I have a document that was originally created as a US Letter size document in InDesign. It was saved as a PDF. Other pages were inserted from other documents, to combine to make one larger PDF. Some of the inserted pages are different sizes. I understand that printing will size the pages to fit (if specified). But I am emailing the file and I want the viewer to see the pages all scaled uniformly on the screen. 

I believe that the option to effect this change is somewhere around Preflight > PDF fixups > Scale pages to A4. Except I don't want A4. This is a US version product. I am a US customer. In the US, standard page size is Letter, not A4. I frankly don't ever need or want to have anything to do with A4. It simply doesn't apply. Why does the program offer "Scale pages to A4" and not to "Scale pages to US Letter"? Or let me adjust it somehow?

I noticed the wrench icon next to the item, thinking that it might let me specify a page size that I would like this option to default to. But editing the settings doesn't offer me the option to easily change to Letter size. 

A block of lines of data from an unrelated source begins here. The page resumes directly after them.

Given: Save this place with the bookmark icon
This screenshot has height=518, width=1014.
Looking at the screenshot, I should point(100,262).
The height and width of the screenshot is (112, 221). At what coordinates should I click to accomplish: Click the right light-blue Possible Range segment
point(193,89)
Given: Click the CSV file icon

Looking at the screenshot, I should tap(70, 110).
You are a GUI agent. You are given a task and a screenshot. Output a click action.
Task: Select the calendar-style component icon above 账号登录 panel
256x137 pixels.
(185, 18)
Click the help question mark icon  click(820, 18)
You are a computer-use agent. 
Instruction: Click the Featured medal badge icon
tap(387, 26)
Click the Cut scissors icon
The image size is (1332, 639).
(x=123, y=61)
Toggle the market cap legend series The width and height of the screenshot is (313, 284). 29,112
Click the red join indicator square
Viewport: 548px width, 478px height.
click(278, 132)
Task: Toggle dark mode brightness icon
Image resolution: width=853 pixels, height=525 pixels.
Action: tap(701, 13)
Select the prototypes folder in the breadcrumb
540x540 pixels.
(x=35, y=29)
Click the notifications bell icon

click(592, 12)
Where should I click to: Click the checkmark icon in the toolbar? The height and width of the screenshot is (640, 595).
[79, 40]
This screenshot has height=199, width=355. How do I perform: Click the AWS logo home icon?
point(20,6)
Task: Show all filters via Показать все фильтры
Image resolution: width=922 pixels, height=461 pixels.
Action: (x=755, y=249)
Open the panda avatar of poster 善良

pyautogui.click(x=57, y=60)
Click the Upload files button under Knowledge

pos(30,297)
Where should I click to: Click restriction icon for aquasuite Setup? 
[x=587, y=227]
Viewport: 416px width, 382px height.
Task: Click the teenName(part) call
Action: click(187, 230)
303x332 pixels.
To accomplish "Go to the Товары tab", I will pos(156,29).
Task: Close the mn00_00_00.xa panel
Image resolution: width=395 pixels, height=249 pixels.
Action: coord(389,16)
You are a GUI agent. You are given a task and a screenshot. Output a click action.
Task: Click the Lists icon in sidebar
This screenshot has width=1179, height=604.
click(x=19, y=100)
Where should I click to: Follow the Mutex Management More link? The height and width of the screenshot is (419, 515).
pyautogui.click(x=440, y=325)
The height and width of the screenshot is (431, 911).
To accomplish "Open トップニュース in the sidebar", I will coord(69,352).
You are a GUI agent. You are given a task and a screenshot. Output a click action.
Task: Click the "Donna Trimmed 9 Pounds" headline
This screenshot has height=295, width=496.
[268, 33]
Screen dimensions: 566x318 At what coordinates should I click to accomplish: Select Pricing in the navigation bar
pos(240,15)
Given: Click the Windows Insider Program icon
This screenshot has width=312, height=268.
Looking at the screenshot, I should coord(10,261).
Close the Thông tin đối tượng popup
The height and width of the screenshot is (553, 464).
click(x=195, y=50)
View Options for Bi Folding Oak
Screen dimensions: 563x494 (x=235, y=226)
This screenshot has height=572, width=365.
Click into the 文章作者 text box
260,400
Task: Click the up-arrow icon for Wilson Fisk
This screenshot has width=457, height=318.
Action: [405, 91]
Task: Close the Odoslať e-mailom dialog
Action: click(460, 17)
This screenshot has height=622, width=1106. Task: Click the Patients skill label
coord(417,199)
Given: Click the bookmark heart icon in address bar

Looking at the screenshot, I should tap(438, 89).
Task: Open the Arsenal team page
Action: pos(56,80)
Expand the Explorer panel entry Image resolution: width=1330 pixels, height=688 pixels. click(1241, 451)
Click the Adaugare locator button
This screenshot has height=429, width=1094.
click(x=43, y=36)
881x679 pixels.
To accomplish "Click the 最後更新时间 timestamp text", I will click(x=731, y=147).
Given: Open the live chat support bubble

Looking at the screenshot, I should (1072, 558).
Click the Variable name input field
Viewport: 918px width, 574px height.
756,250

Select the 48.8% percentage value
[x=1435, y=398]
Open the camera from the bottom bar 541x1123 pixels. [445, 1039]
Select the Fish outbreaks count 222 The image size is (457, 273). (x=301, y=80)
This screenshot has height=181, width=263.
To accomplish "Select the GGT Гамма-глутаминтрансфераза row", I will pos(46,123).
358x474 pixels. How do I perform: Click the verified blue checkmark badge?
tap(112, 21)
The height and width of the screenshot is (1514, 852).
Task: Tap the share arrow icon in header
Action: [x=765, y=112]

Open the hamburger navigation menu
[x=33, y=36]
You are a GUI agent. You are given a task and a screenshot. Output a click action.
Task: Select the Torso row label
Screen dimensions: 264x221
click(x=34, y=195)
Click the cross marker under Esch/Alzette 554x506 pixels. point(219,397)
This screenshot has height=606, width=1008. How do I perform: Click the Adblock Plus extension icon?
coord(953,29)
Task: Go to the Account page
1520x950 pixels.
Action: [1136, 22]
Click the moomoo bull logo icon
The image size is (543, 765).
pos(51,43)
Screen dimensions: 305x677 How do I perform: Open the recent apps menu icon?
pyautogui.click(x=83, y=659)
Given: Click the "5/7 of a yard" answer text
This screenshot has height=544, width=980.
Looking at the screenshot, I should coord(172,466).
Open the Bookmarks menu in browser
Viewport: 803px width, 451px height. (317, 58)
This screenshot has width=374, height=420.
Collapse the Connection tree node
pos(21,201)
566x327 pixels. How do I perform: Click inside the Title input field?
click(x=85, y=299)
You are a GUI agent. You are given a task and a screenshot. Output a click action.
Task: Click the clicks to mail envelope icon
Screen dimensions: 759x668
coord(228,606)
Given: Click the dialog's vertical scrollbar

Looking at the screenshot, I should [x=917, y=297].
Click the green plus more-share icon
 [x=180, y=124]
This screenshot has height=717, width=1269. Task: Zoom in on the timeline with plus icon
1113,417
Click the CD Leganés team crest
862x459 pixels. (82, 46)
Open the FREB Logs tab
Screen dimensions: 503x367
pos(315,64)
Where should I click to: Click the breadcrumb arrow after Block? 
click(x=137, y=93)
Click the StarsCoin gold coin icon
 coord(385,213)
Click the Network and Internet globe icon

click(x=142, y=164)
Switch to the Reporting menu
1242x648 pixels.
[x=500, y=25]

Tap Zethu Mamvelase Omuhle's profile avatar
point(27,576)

A similar forum on another site showed a screen image of this section of PDF fixups that showed one option to Scale pages to A4, and another option to "Scale pages to specified size." This latter option does not exist in my program (latest version of Adobe Acrobat Pro DC). 

Is there a way to get rid of all this talk of A4 and change it to Letter size? Seems a simple request, no?? Aaarrgghhh. Thanks.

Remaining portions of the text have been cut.